• BRIEF: Copy out all the data, word for word.

• RECORDS SUPPLIED:
★ ★ ★ ★ ★ ★ ★
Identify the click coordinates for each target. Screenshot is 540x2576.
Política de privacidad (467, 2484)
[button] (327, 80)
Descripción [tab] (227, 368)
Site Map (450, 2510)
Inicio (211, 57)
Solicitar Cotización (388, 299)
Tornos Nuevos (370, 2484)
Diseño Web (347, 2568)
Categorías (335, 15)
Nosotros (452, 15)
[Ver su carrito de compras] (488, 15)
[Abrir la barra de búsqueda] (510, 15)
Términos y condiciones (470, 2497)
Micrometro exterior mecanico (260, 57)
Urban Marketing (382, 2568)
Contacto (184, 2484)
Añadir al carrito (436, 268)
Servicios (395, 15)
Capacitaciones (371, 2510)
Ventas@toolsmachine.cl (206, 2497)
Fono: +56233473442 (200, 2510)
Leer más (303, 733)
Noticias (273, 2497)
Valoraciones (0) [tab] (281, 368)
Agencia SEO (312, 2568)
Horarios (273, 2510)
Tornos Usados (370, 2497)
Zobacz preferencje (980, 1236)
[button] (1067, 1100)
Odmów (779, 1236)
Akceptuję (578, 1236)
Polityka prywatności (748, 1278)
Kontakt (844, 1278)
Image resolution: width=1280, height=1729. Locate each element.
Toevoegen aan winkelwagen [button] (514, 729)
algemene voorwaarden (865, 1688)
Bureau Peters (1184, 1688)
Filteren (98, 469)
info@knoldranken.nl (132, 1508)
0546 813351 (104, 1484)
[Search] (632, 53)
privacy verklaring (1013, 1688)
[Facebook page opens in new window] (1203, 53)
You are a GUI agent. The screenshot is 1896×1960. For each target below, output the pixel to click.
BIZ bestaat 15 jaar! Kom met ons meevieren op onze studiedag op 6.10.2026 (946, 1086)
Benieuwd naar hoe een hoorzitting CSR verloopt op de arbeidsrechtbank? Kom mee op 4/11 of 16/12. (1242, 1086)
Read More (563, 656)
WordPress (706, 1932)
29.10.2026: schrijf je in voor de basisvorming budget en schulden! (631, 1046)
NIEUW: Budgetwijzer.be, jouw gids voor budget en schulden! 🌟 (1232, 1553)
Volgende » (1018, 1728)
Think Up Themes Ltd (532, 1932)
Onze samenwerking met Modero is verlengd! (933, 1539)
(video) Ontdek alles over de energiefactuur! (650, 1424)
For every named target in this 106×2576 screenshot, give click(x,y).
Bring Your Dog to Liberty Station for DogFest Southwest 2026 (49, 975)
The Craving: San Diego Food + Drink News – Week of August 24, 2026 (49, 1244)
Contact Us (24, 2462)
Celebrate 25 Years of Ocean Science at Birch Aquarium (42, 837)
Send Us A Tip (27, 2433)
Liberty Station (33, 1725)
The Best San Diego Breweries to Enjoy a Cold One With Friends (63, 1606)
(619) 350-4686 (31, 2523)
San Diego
★ ★ ★ ★ ★ ★ ★
• RESULT OF THE EXERCISE:
Identify the click coordinates for each target. Screenshot is 540x2576.
Política de privacidad (467, 2484)
[button] (327, 80)
Descripción [tab] (227, 368)
Site Map (450, 2510)
Inicio (211, 57)
Solicitar Cotización (388, 299)
Tornos Nuevos (370, 2484)
Diseño Web (347, 2568)
Categorías (335, 15)
Nosotros (452, 15)
[Ver su carrito de compras] (488, 15)
[Abrir la barra de búsqueda] (510, 15)
Términos y condiciones (470, 2497)
Micrometro exterior mecanico (260, 57)
Urban Marketing (382, 2568)
Contacto (184, 2484)
Añadir al carrito (436, 268)
Servicios (395, 15)
Capacitaciones (371, 2510)
Ventas@toolsmachine.cl (206, 2497)
Fono: +56233473442 (200, 2510)
Leer más (303, 733)
Noticias (273, 2497)
Valoraciones (0) [tab] (281, 368)
Agencia SEO (312, 2568)
Horarios (273, 2510)
Tornos Usados (370, 2497)
Zobacz preferencje (980, 1236)
[button] (1067, 1100)
Odmów (779, 1236)
Akceptuję (578, 1236)
Polityka prywatności (748, 1278)
Kontakt (844, 1278)
Image resolution: width=1280, height=1729. Locate each element.
Toevoegen aan winkelwagen [button] (514, 729)
algemene voorwaarden (865, 1688)
Bureau Peters (1184, 1688)
Filteren (98, 469)
info@knoldranken.nl (132, 1508)
0546 813351 (104, 1484)
[Search] (632, 53)
privacy verklaring (1013, 1688)
[Facebook page opens in new window] (1203, 53)
You are a GUI agent. The screenshot is 1896×1960. For each target below, output the pixel to click.
BIZ bestaat 15 jaar! Kom met ons meevieren op onze studiedag op 6.10.2026 (946, 1086)
Benieuwd naar hoe een hoorzitting CSR verloopt op de arbeidsrechtbank? Kom mee op 4/11 of 16/12. (1242, 1086)
Read More (563, 656)
WordPress (706, 1932)
29.10.2026: schrijf je in voor de basisvorming budget en schulden! (631, 1046)
NIEUW: Budgetwijzer.be, jouw gids voor budget en schulden! 🌟 (1232, 1553)
Volgende » (1018, 1728)
Think Up Themes Ltd (532, 1932)
Onze samenwerking met Modero is verlengd! (933, 1539)
(video) Ontdek alles over de energiefactuur! (650, 1424)
For every named target in this 106×2576 screenshot, give click(x,y).
Bring Your Dog to Liberty Station for DogFest Southwest 2026 (49, 975)
The Craving: San Diego Food + Drink News – Week of August 24, 2026 (49, 1244)
Contact Us (24, 2462)
Celebrate 25 Years of Ocean Science at Birch Aquarium (42, 837)
Send Us A Tip (27, 2433)
Liberty Station (33, 1725)
The Best San Diego Breweries to Enjoy a Cold One With Friends (63, 1606)
(619) 350-4686 (31, 2523)
San Diego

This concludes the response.